Re: [PATCH v4 1/2] PCI: Take other bus devices into account when distributing resources

[Date Prev][Date Next][Thread Prev][Thread Next][Date Index][Thread Index]

 



Hi,

On Wed, Jan 04, 2023 at 04:48:09PM -0600, Bjorn Helgaas wrote:
> On Wed, Jan 04, 2023 at 11:16:34AM +0200, Mika Westerberg wrote:
> > A PCI bridge may reside on a bus with other devices as well. The
> > resource distribution code does not take this into account properly and
> > therefore it expands the bridge resource windows too much, not leaving
> > space for the other devices (or functions of a multifunction device) and
> > this leads to an issue that Jonathan reported. He runs QEMU with the
> > following topology (QEMU parameters):
> > 
> >  -device pcie-root-port,port=0,id=root_port13,chassis=0,slot=2  \
> >  -device x3130-upstream,id=sw1,bus=root_port13,multifunction=on \
> >  -device e1000,bus=root_port13,addr=0.1                         \
> >  -device xio3130-downstream,id=fun1,bus=sw1,chassis=0,slot=3    \
> >  -device e1000,bus=fun1
> > 
> > The first e1000 NIC here is another function in the switch upstream
> > port.
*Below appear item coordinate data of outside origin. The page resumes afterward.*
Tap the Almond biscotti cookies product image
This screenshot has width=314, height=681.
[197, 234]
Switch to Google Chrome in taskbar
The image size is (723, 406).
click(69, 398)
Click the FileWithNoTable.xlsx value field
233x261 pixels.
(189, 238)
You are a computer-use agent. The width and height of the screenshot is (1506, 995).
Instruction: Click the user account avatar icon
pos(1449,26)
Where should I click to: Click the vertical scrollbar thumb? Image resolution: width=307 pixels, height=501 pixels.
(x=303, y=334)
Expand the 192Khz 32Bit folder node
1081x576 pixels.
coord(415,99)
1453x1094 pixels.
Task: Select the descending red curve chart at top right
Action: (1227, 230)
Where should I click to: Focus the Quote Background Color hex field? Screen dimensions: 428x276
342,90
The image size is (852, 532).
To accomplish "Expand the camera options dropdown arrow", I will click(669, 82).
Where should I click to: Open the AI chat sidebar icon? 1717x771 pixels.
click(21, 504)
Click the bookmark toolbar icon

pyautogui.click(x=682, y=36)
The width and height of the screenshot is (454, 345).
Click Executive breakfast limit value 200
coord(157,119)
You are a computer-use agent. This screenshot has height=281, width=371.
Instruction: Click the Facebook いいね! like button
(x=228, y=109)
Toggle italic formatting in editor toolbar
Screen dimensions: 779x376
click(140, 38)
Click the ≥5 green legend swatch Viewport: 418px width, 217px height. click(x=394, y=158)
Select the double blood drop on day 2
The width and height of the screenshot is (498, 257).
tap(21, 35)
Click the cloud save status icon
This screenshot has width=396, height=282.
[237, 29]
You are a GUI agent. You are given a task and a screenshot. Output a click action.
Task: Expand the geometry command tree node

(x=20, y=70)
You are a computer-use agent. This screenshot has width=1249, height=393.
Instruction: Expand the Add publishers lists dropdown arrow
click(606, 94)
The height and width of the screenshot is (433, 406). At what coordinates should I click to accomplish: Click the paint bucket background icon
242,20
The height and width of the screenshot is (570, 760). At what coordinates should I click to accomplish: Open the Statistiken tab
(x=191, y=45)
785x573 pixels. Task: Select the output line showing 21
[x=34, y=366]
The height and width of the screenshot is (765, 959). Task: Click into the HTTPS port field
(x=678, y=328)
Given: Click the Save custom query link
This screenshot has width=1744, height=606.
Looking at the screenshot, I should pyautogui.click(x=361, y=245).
This leads to following errors:
> > 
> >   pci 0000:00:04.0: bridge window [mem 0x10200000-0x103fffff] to [bus 02-04]
> >   pci 0000:02:00.0: bridge window [mem 0x10200000-0x103fffff] to [bus 03-04]
> >   pci 0000:02:00.1: BAR 0: failed to assign [mem size 0x00020000]
> >   e1000 0000:02:00.1: can't ioremap BAR 0: [??? 0x00000000 flags 0x0]
> > 
> > Fix this by taking into account the device BARs on the bus, including
> > the ones belonging to bridges themselves.
> 
> I think it accounts for bridge windows (and VF BARs from SR-IOV
> Capabilities) as well as regular BARs, doesn't it?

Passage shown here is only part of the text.